What I understand they’re doing is storing the salt in one place, a set of hashed IP addresses in another place, then daily trashing the lot after counting the number of elements in the set and storing that.
Information-theory-wise, this is no different to just storing the actual IP addresses (and deleting them daily after tallying, as before). It does mean that you need to obtain two things instead of just one, but if you get access to it all, it’s straightforward to reverse the lot (though computationally a little expensive), and easy to check a single value for a match.
The technique may be considered reasonable effort at protecting against casual abuse, but it’s not technically effective of itself, and it doesn’t stop the data from being PII. The important aspect is that the PII is deleted within 24 hours. My personal opinion is that the hashing part should probably be considered snake oil and whitewash, at least for what they’re claiming—I don’t say it’s useless, but it definitely doesn’t do what they’re touting it for.

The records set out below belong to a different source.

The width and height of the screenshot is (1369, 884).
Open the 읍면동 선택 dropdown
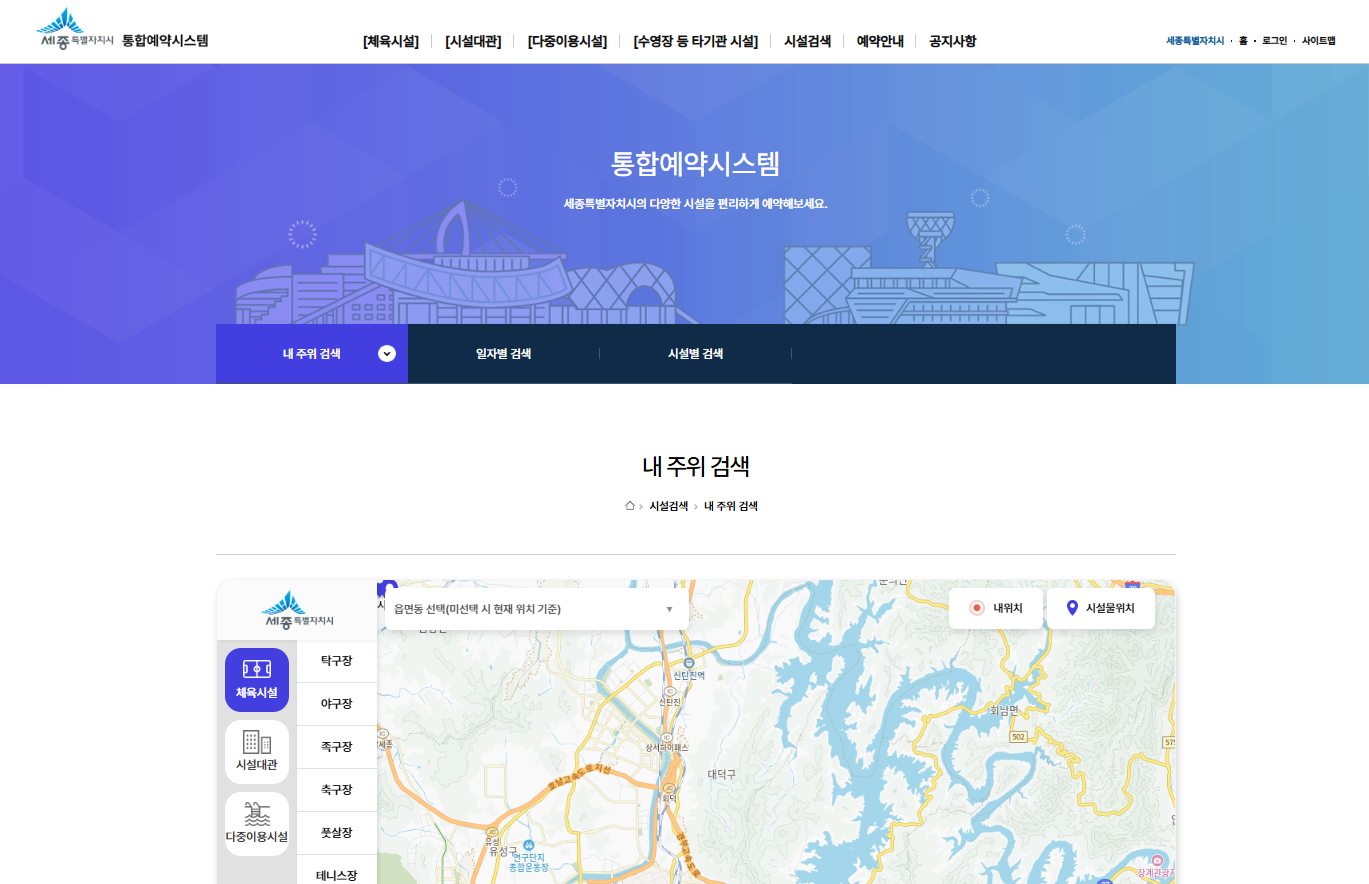tap(533, 608)
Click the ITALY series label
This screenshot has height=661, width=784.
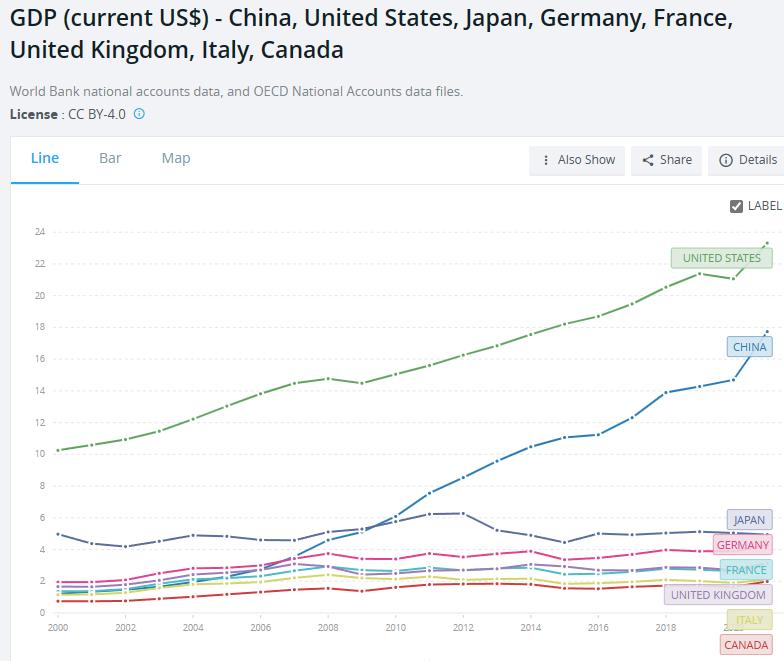[749, 620]
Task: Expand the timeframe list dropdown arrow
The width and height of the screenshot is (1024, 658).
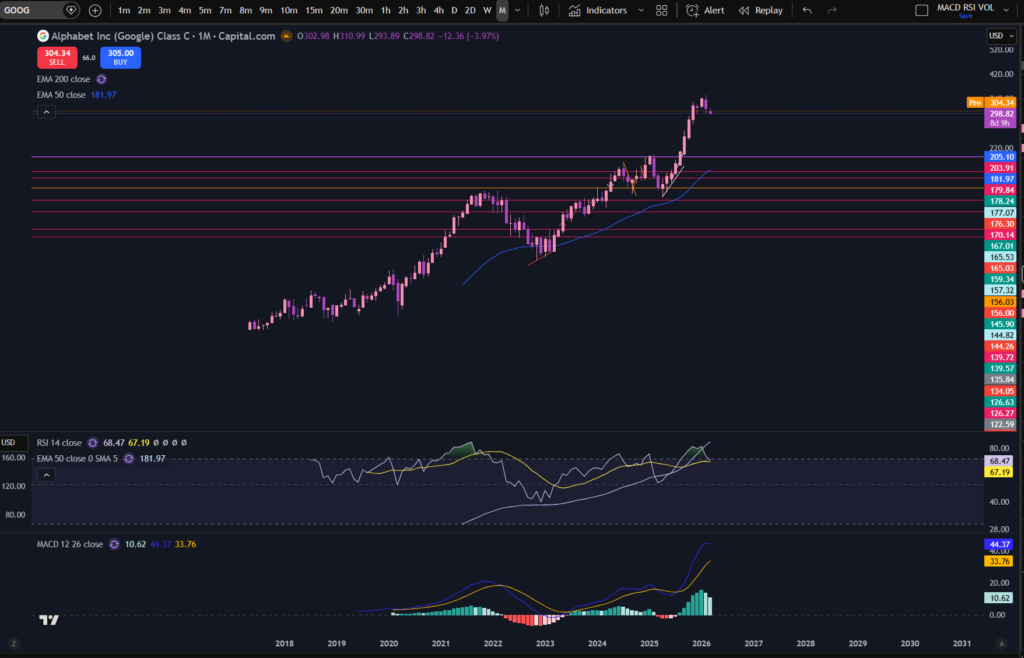Action: (x=517, y=10)
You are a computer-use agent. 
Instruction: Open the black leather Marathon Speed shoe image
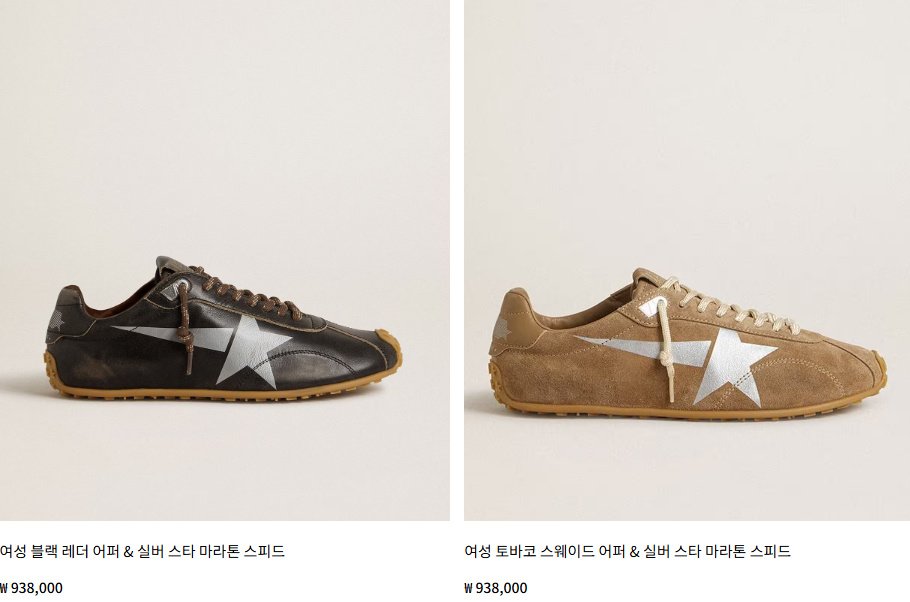[225, 260]
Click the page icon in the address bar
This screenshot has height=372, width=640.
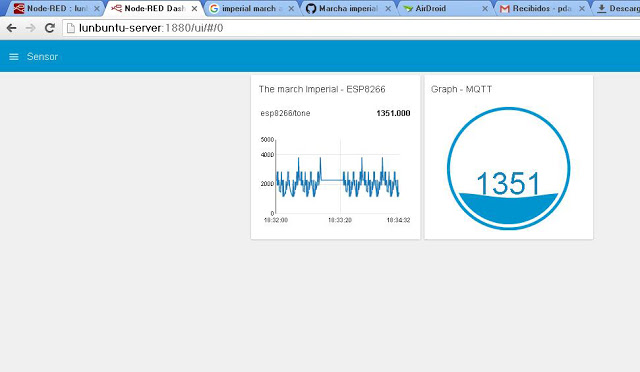[x=71, y=28]
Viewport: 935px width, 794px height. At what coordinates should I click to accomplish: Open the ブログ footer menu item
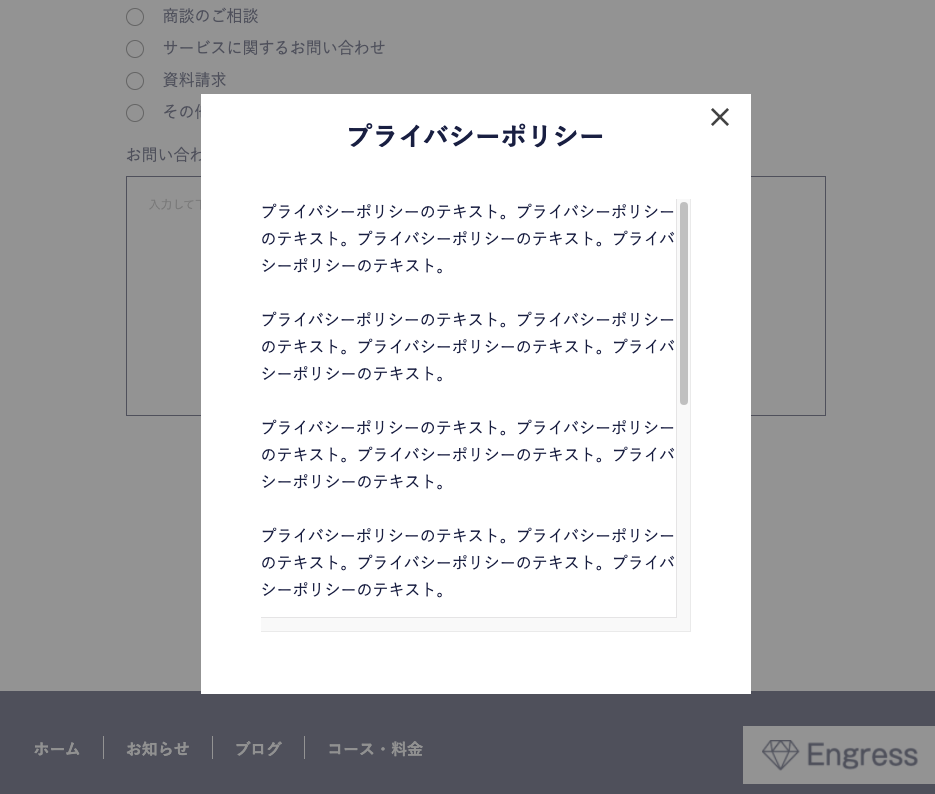(x=258, y=749)
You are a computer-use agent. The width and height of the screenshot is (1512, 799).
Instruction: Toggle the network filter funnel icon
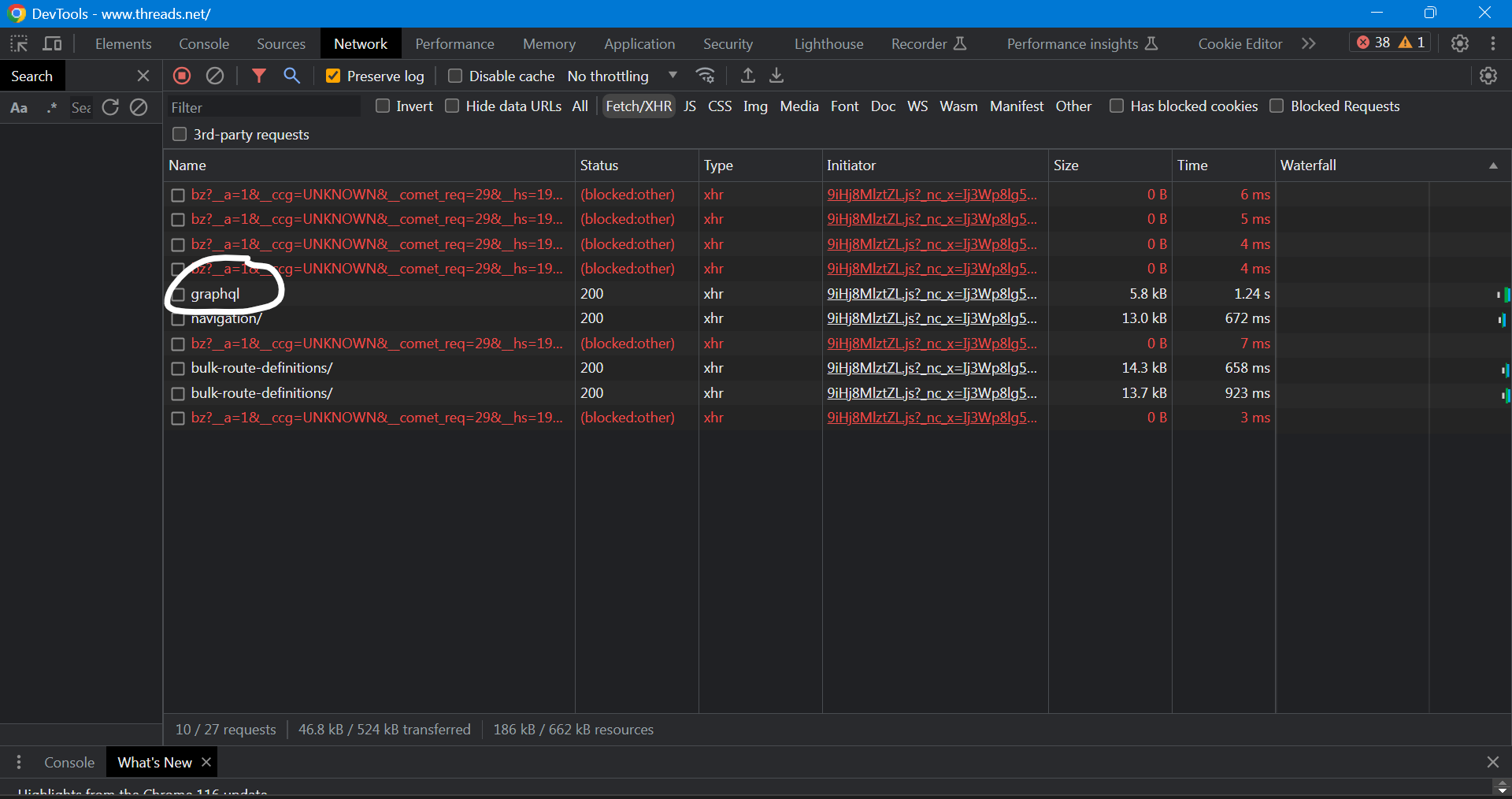(x=258, y=76)

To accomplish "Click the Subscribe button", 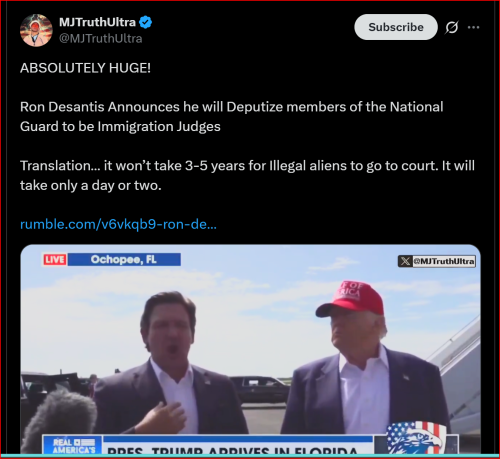I will coord(396,27).
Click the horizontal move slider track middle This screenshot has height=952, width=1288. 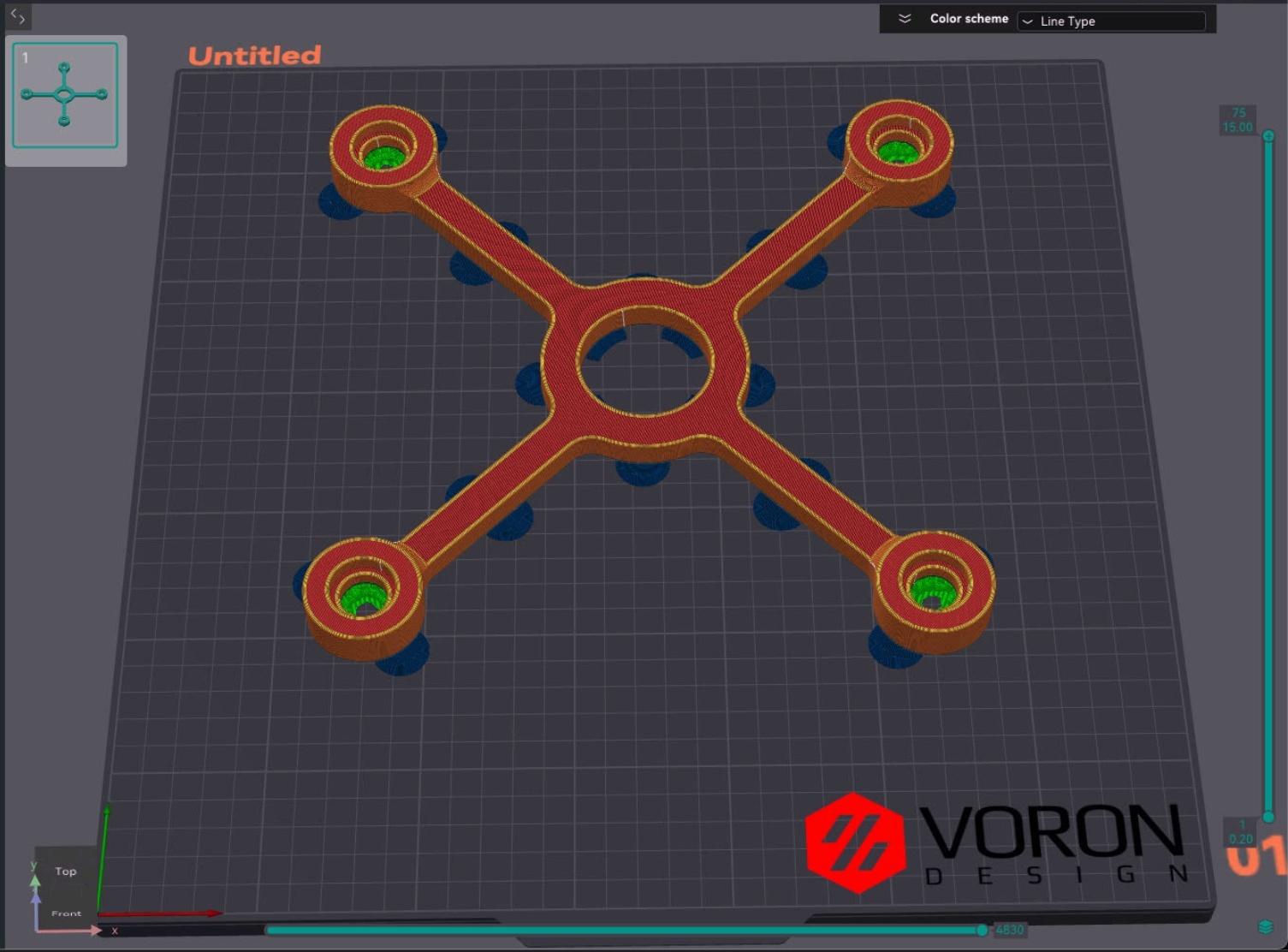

Unless they’re actually keeping the hashed values for some reason after one day, and associating them with other records? In which case, disregard part of what I say, it’s obviously better than persisting IP addresses long-term! But also it’s extremely dubious to call that anonymisation as they do, because you can so often tie things together, behavioural patterns and such, to deanonymise. It’s frighteningly effective.
[deleted]
If you throw away the daily random salt (but keep the obscured IP address), how can you check a single value for a match the next day?
Refer to my understanding in the first paragraph—I don’t think they’re retaining the hashed values after a day either? If they are, sure, apply my last paragraph, you can’t do a single match any more. (But the whole thing would still definitely be susceptible to deanonymisation.) But at the very least, it’s easily reversible for up to 24 hours.